Sending cells into the mother’s body may also prime her immune system to grow more tolerant of the developing fetus. Successful pregnancy requires that the immune system not see the fetus as an interloper and thus dispatch cells to attack it.
Fetal microchimerism
But fetal microchimerism might not be entirely beneficial. Greater concentrations of the cells have been associated with various autoimmune diseases such as lupus, Sjogren’s syndrome, and even multiple sclerosis. After all, they are foreign cells living in the mother’s body, so it’s possible that they might trigger subtle, yet constant inflammation. Fetal cells also have been linked to cancer, although it isn’t clear whether they abet or hinder the disease.

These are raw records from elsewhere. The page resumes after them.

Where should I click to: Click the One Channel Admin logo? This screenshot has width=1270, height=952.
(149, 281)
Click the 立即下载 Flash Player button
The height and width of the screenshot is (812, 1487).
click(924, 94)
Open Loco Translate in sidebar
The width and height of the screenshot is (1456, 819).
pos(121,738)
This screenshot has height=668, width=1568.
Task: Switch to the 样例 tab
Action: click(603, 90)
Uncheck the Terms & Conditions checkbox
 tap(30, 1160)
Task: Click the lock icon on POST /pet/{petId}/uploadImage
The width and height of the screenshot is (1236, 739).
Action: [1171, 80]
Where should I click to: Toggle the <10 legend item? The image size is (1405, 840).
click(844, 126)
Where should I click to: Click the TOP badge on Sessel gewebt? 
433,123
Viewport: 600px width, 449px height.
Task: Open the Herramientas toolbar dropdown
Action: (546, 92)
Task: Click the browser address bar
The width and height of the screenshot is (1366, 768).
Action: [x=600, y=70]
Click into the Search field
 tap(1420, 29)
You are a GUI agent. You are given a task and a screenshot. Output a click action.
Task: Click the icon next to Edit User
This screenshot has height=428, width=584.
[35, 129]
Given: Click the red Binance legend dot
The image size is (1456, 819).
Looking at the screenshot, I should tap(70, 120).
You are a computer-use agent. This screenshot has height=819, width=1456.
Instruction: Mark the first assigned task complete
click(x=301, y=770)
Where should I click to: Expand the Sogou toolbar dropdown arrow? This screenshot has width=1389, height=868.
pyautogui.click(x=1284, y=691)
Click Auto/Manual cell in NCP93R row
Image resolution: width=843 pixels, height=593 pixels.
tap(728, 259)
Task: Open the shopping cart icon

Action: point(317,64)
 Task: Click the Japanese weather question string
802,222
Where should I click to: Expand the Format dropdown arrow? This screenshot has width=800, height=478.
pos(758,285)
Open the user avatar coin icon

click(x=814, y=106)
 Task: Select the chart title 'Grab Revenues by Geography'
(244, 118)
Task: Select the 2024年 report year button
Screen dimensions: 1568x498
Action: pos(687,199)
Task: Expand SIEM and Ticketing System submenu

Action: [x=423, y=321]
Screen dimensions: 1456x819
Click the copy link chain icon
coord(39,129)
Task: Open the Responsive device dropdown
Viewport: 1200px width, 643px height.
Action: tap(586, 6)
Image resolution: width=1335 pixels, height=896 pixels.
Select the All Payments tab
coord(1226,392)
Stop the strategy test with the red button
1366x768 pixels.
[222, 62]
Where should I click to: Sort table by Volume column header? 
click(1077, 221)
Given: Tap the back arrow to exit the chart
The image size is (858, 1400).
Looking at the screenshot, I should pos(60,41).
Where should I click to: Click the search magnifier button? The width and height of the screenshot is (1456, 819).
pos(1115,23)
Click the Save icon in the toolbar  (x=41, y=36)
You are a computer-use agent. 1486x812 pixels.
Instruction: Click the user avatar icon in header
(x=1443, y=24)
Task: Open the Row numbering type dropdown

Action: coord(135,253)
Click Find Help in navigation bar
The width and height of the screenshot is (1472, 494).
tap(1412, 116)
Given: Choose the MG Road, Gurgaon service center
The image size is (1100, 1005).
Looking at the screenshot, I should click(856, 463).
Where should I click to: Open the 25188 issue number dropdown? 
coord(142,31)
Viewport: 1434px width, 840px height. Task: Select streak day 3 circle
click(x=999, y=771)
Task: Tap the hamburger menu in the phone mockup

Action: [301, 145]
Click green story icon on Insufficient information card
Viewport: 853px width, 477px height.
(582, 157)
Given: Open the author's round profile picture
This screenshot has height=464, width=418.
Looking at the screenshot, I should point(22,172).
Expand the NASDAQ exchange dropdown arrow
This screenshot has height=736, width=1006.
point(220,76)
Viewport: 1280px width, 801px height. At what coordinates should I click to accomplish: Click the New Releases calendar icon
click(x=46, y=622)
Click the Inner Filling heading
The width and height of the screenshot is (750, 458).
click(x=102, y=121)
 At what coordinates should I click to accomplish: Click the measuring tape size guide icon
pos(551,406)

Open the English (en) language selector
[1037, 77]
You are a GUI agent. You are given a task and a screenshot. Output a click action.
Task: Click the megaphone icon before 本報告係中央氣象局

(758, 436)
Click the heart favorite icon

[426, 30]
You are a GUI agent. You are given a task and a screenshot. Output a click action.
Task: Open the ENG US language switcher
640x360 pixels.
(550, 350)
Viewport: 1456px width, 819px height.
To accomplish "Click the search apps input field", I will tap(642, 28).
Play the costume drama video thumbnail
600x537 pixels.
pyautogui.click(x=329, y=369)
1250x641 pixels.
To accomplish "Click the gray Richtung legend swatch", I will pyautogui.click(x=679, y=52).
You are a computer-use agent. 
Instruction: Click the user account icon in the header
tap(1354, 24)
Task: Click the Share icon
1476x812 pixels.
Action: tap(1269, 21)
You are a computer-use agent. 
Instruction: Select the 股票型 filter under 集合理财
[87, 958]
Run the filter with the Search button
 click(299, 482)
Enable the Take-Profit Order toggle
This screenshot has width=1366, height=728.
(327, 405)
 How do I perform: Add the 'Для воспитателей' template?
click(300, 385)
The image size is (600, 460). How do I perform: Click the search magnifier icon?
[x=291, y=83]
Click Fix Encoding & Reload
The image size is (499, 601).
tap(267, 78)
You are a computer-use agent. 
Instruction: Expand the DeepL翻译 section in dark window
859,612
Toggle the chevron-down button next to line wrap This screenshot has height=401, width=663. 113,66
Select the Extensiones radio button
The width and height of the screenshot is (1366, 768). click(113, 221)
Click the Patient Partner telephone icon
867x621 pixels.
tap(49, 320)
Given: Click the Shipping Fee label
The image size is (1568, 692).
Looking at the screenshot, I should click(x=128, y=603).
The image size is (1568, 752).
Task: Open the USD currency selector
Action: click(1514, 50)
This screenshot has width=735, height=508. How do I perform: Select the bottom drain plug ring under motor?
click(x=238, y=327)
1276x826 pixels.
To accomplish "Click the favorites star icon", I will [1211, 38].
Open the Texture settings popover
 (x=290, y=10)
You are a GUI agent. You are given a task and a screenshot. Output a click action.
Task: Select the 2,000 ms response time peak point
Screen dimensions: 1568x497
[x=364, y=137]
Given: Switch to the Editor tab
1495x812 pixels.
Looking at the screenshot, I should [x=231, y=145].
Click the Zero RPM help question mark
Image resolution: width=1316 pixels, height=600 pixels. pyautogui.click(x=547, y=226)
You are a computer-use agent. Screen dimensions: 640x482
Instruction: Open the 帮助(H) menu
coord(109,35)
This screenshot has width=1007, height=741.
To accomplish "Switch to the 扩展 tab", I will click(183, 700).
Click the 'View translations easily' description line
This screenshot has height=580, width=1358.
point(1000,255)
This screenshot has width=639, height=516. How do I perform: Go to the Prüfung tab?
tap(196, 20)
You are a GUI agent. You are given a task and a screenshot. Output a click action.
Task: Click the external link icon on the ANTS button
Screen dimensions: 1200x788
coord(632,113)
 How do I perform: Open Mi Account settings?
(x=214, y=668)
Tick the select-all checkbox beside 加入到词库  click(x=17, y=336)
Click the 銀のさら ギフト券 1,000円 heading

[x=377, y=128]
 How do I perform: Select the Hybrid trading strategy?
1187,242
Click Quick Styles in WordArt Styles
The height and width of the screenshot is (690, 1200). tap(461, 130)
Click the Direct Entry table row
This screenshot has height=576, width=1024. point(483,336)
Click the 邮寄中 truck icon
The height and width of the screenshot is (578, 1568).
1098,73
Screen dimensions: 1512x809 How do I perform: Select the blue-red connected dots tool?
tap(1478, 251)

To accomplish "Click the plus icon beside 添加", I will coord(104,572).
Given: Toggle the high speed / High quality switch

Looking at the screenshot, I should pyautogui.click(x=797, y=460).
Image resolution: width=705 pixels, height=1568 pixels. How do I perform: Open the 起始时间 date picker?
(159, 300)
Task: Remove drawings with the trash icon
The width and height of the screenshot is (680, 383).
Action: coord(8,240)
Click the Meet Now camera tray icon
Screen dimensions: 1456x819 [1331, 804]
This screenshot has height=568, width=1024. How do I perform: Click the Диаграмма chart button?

A team of Spanish scientists summarized the apparent give and take of fetal microchimerism in a 2022 review article. “On the one hand, fetal microchimerism could be a source of progenitor cells with a beneficial effect on the mother’s health by intervening in tissue repair, angiogenesis, or neurogenesis. On the other hand, fetal microchimerism might have a detrimental function by activating the immune response and contributing to autoimmune diseases,” they wrote.
Regardless of a fetus’ cells net effect, their existence alone is intriguing. In a paper published earlier this year, University of London biologist Francisco Úbeda and University of Western Ontario mathematical biologist Geoff Wild noted that these cells might very well persist within mothers for life.
“Therefore, throughout their reproductive lives, mothers accumulate fetal cells from each of their past pregnancies including those resulting in miscarriages. Furthermore, mothers inherit, from their own mothers, a pool of cells contributed by all fetuses carried by their mothers, often referred to as grandmaternal microchimerism.”
So every mother may carry within her literal pieces of her ancestors.